I was heading up to the airport in Madras.  It was a session I’d looked forward to.  I was in the front seat of a PA12 “Super Cruiser” giving dual on back seat flying to the owner, a talented guy who was once a primary student of mine.  The warbirds of the Erickson Aircraft Collection were taxiing out.  Let’s see, there was a P51, a B25, a Douglas SBD and an F4U Corsair as well as some others.  We heard them on the radio as we approached and decided that we’d just hang out on the dead side of the pattern so that they could get out without delay.  After all, they burn a helluvalot more fuel than we do

Approaching the pattern at Madras.


and they also had the added issue of forming up once they’d all taken off.

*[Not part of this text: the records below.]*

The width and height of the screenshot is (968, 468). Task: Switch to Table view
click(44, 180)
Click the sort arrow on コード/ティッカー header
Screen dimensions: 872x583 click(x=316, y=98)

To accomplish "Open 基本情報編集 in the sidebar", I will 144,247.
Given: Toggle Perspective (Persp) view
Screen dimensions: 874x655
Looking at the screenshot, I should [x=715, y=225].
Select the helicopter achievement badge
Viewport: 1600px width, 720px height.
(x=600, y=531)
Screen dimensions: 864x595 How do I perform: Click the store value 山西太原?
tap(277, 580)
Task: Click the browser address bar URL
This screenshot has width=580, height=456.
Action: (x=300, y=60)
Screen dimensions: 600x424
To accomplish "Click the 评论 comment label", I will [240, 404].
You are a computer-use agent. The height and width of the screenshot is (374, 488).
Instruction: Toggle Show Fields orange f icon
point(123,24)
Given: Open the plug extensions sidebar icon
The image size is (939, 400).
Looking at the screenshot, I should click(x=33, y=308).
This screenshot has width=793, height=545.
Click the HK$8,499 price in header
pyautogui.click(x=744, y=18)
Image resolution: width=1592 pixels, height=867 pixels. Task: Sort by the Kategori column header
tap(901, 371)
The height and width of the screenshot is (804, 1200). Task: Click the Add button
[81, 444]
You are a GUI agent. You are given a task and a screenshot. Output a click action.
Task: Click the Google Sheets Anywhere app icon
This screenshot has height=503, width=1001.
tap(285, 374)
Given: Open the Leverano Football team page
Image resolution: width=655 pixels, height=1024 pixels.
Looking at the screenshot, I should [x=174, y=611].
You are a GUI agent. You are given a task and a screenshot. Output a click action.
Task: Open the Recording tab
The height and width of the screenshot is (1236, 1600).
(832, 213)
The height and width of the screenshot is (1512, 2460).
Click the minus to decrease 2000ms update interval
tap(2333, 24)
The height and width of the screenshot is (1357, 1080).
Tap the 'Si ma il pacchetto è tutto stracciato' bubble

I don’t think that what we were doing was particularly smart or polite… it just made sense.  Maybe that’s why both Jim and I had so much trouble understanding the actions of a 172 which continued to stay in the pattern for the active runway and cause the fuel-guzzling warbirds to wait until he was out of their way… several times.  I think the guy is a relatively low-time pilot, but is that really the issue?  I’m reminded of the time that a warbird pilot once taxied in front of the crowd while I was performing my comedy act several years ago.  His explanation was “I don’t like the duck act”.  So it seemed to him perfectly okay that one guy could ruin an act enjoyed by thousands.  Seems to me that common courtesy would indicate that a pilot in a plane like that 172 at Madras  would simply get the hell out of the way and let those guys go.  But no, he just stayed in the pattern and made each warbird wait while he droned around his pattern.  At one point, Jim said that he could tell the irritation on the part of the warbird pilots.  He heard it in their voices on the radio.  I think I might have heard it too.  But not one of those guys ever said a word.  They never asked for any breaks from the rude one.  They simply waited and put up with his rudeness.

Did you notice the title of this little “rantlett”?  We so often think of situational awareness as the knowledge of our aircraft’s amount of exposure or navigational situation or a myriad of other details.  But don’t you think that perhaps that situational awareness ought to extend to how our actions are affecting someone else?  I sure do.